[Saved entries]
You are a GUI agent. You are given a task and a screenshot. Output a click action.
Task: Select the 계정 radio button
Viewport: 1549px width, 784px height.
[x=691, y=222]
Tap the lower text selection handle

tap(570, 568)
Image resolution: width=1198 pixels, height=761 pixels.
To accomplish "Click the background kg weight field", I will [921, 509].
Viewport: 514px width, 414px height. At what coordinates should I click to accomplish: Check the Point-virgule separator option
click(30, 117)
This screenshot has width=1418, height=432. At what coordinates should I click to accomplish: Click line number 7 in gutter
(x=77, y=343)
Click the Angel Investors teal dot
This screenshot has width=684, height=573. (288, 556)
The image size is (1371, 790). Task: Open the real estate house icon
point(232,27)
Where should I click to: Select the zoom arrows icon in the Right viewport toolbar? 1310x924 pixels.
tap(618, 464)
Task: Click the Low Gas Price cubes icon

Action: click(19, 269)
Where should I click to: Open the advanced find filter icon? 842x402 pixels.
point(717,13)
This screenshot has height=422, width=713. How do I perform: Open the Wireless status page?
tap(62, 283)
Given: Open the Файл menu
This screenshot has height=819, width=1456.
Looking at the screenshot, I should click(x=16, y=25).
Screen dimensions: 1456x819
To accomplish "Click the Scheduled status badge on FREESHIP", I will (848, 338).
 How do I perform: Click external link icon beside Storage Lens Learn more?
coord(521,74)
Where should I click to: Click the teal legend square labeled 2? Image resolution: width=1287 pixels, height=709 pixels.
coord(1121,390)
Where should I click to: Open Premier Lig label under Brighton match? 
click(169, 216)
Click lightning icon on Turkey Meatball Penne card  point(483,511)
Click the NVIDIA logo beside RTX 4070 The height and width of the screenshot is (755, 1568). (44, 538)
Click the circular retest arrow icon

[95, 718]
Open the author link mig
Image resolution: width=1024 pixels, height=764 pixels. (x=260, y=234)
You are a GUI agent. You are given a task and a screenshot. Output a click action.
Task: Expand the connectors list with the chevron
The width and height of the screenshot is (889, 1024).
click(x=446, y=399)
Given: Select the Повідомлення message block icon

__PROBLEM DETAILS__
Copy the items word for word, from the beginning of the list through the line that contains "Looking at the", including that line.

__FINISHED EXERCISE__
You are a GUI agent. You are given a task and a screenshot. Output a click action.
Task: Select the 계정 radio button
Viewport: 1549px width, 784px height.
[x=691, y=222]
Tap the lower text selection handle

tap(570, 568)
Image resolution: width=1198 pixels, height=761 pixels.
To accomplish "Click the background kg weight field", I will [921, 509].
Viewport: 514px width, 414px height. At what coordinates should I click to accomplish: Check the Point-virgule separator option
click(30, 117)
This screenshot has width=1418, height=432. At what coordinates should I click to accomplish: Click line number 7 in gutter
(x=77, y=343)
Click the Angel Investors teal dot
This screenshot has width=684, height=573. (288, 556)
The image size is (1371, 790). Task: Open the real estate house icon
point(232,27)
Where should I click to: Select the zoom arrows icon in the Right viewport toolbar? 1310x924 pixels.
tap(618, 464)
Task: Click the Low Gas Price cubes icon

Action: click(19, 269)
Where should I click to: Open the advanced find filter icon? 842x402 pixels.
point(717,13)
This screenshot has height=422, width=713. How do I perform: Open the Wireless status page?
tap(62, 283)
Given: Open the Файл menu
This screenshot has height=819, width=1456.
Looking at the screenshot, I should click(x=16, y=25).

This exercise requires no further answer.